─── Data to use ───

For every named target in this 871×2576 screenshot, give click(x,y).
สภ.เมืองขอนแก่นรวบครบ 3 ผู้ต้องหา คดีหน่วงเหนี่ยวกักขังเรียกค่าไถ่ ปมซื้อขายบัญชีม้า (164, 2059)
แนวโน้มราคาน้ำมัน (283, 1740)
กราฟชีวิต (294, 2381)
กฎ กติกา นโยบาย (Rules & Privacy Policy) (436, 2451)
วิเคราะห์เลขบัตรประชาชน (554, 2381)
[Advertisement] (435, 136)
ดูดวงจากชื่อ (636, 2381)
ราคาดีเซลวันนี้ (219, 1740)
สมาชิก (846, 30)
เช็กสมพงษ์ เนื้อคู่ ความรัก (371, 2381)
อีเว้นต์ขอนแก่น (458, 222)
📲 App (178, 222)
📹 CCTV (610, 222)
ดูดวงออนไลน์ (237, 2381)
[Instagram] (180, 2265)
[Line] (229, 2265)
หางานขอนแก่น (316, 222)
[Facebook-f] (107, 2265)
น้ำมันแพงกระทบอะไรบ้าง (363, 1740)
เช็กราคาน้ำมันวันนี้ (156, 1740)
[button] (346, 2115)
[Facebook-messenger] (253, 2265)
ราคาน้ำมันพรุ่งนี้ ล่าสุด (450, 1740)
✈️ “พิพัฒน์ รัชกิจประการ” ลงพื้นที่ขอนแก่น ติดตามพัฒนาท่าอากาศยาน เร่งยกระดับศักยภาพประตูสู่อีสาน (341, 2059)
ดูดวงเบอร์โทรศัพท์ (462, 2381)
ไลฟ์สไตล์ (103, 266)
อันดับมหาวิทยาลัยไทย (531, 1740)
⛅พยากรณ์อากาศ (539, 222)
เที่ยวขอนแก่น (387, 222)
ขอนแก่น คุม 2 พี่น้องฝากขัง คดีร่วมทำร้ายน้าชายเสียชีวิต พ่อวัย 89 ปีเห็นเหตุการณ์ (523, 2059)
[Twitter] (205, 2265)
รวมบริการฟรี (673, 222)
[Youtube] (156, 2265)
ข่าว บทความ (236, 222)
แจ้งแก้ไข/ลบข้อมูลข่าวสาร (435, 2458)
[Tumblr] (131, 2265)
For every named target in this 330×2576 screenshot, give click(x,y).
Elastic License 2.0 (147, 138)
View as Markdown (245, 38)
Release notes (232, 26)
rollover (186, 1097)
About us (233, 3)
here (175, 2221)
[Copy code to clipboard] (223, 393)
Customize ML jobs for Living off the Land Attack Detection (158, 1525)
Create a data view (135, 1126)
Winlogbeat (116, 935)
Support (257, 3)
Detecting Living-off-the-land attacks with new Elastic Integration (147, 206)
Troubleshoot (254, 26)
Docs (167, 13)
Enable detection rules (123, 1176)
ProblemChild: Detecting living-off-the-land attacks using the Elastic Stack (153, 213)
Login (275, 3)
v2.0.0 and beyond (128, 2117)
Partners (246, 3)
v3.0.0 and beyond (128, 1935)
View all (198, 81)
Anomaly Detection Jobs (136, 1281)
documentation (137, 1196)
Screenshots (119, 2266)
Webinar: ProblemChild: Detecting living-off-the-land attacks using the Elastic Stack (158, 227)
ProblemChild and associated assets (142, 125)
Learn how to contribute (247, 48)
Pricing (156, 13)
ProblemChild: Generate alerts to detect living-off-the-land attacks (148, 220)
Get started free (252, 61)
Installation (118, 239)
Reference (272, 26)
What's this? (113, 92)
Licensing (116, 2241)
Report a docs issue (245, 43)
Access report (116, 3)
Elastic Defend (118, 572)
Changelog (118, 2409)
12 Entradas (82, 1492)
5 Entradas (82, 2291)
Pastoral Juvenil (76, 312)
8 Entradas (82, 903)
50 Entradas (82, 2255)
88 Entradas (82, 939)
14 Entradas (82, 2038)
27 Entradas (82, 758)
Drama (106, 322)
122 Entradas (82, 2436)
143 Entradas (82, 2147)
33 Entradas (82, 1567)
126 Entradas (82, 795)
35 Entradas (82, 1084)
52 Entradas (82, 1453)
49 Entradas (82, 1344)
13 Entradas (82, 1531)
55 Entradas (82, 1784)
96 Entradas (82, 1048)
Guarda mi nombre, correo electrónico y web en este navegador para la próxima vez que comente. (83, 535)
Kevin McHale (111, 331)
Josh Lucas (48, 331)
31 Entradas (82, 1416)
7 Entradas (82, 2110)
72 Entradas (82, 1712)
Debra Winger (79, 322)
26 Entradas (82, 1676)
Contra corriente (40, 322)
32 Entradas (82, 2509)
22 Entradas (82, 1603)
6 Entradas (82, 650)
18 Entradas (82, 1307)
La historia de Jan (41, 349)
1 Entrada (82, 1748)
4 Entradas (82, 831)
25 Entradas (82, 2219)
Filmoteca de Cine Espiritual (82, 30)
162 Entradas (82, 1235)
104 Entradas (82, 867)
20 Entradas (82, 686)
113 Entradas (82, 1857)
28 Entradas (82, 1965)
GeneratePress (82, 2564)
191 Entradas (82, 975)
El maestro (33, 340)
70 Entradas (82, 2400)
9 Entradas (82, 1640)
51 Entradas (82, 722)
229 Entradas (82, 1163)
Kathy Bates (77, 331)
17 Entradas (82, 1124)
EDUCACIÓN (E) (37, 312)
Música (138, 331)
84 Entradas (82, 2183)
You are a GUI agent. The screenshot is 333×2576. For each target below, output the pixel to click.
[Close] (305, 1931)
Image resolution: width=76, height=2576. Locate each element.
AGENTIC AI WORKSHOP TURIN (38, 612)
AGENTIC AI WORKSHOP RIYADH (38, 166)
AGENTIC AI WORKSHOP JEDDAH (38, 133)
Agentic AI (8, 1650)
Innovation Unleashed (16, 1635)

───

▶ [Task prompt]: Without omitting anything, retype all of the material above exactly.

▶ [Problem solution]:
For every named target in this 871×2576 screenshot, give click(x,y).
สภ.เมืองขอนแก่นรวบครบ 3 ผู้ต้องหา คดีหน่วงเหนี่ยวกักขังเรียกค่าไถ่ ปมซื้อขายบัญชีม้า (164, 2059)
แนวโน้มราคาน้ำมัน (283, 1740)
กราฟชีวิต (294, 2381)
กฎ กติกา นโยบาย (Rules & Privacy Policy) (436, 2451)
วิเคราะห์เลขบัตรประชาชน (554, 2381)
[Advertisement] (435, 136)
ดูดวงจากชื่อ (636, 2381)
ราคาดีเซลวันนี้ (219, 1740)
สมาชิก (846, 30)
เช็กสมพงษ์ เนื้อคู่ ความรัก (371, 2381)
อีเว้นต์ขอนแก่น (458, 222)
📲 App (178, 222)
📹 CCTV (610, 222)
ดูดวงออนไลน์ (237, 2381)
[Instagram] (180, 2265)
[Line] (229, 2265)
หางานขอนแก่น (316, 222)
[Facebook-f] (107, 2265)
น้ำมันแพงกระทบอะไรบ้าง (363, 1740)
เช็กราคาน้ำมันวันนี้ (156, 1740)
[button] (346, 2115)
[Facebook-messenger] (253, 2265)
ราคาน้ำมันพรุ่งนี้ ล่าสุด (450, 1740)
✈️ “พิพัฒน์ รัชกิจประการ” ลงพื้นที่ขอนแก่น ติดตามพัฒนาท่าอากาศยาน เร่งยกระดับศักยภาพประตูสู่อีสาน (341, 2059)
ดูดวงเบอร์โทรศัพท์ (462, 2381)
ไลฟ์สไตล์ (103, 266)
อันดับมหาวิทยาลัยไทย (531, 1740)
⛅พยากรณ์อากาศ (539, 222)
เที่ยวขอนแก่น (387, 222)
ขอนแก่น คุม 2 พี่น้องฝากขัง คดีร่วมทำร้ายน้าชายเสียชีวิต พ่อวัย 89 ปีเห็นเหตุการณ์ (523, 2059)
[Twitter] (205, 2265)
รวมบริการฟรี (673, 222)
[Youtube] (156, 2265)
ข่าว บทความ (236, 222)
แจ้งแก้ไข/ลบข้อมูลข่าวสาร (435, 2458)
[Tumblr] (131, 2265)
For every named target in this 330×2576 screenshot, give click(x,y).
Elastic License 2.0 (147, 138)
View as Markdown (245, 38)
Release notes (232, 26)
rollover (186, 1097)
About us (233, 3)
here (175, 2221)
[Copy code to clipboard] (223, 393)
Customize ML jobs for Living off the Land Attack Detection (158, 1525)
Create a data view (135, 1126)
Winlogbeat (116, 935)
Support (257, 3)
Detecting Living-off-the-land attacks with new Elastic Integration (147, 206)
Troubleshoot (254, 26)
Docs (167, 13)
Enable detection rules (123, 1176)
ProblemChild: Detecting living-off-the-land attacks using the Elastic Stack (153, 213)
Login (275, 3)
v2.0.0 and beyond (128, 2117)
Partners (246, 3)
v3.0.0 and beyond (128, 1935)
View all (198, 81)
Anomaly Detection Jobs (136, 1281)
documentation (137, 1196)
Screenshots (119, 2266)
Webinar: ProblemChild: Detecting living-off-the-land attacks using the Elastic Stack (158, 227)
ProblemChild and associated assets (142, 125)
Learn how to contribute (247, 48)
Pricing (156, 13)
ProblemChild: Generate alerts to detect living-off-the-land attacks (148, 220)
Get started free (252, 61)
Installation (118, 239)
Reference (272, 26)
What's this? (113, 92)
Licensing (116, 2241)
Report a docs issue (245, 43)
Access report (116, 3)
Elastic Defend (118, 572)
Changelog (118, 2409)
12 Entradas (82, 1492)
5 Entradas (82, 2291)
Pastoral Juvenil (76, 312)
8 Entradas (82, 903)
50 Entradas (82, 2255)
88 Entradas (82, 939)
14 Entradas (82, 2038)
27 Entradas (82, 758)
Drama (106, 322)
122 Entradas (82, 2436)
143 Entradas (82, 2147)
33 Entradas (82, 1567)
126 Entradas (82, 795)
35 Entradas (82, 1084)
52 Entradas (82, 1453)
49 Entradas (82, 1344)
13 Entradas (82, 1531)
55 Entradas (82, 1784)
96 Entradas (82, 1048)
Guarda mi nombre, correo electrónico y web en este navegador para la próxima vez que comente. (83, 535)
Kevin McHale (111, 331)
Josh Lucas (48, 331)
31 Entradas (82, 1416)
7 Entradas (82, 2110)
72 Entradas (82, 1712)
Debra Winger (79, 322)
26 Entradas (82, 1676)
Contra corriente (40, 322)
32 Entradas (82, 2509)
22 Entradas (82, 1603)
6 Entradas (82, 650)
18 Entradas (82, 1307)
La historia de Jan (41, 349)
1 Entrada (82, 1748)
4 Entradas (82, 831)
25 Entradas (82, 2219)
Filmoteca de Cine Espiritual (82, 30)
162 Entradas (82, 1235)
104 Entradas (82, 867)
20 Entradas (82, 686)
113 Entradas (82, 1857)
28 Entradas (82, 1965)
GeneratePress (82, 2564)
191 Entradas (82, 975)
El maestro (33, 340)
70 Entradas (82, 2400)
9 Entradas (82, 1640)
51 Entradas (82, 722)
229 Entradas (82, 1163)
Kathy Bates (77, 331)
17 Entradas (82, 1124)
EDUCACIÓN (E) (37, 312)
Música (138, 331)
84 Entradas (82, 2183)
You are a GUI agent. The screenshot is 333×2576. For each target below, output the pixel to click.
[Close] (305, 1931)
Image resolution: width=76, height=2576. Locate each element.
AGENTIC AI WORKSHOP TURIN (38, 612)
AGENTIC AI WORKSHOP RIYADH (38, 166)
AGENTIC AI WORKSHOP JEDDAH (38, 133)
Agentic AI (8, 1650)
Innovation Unleashed (16, 1635)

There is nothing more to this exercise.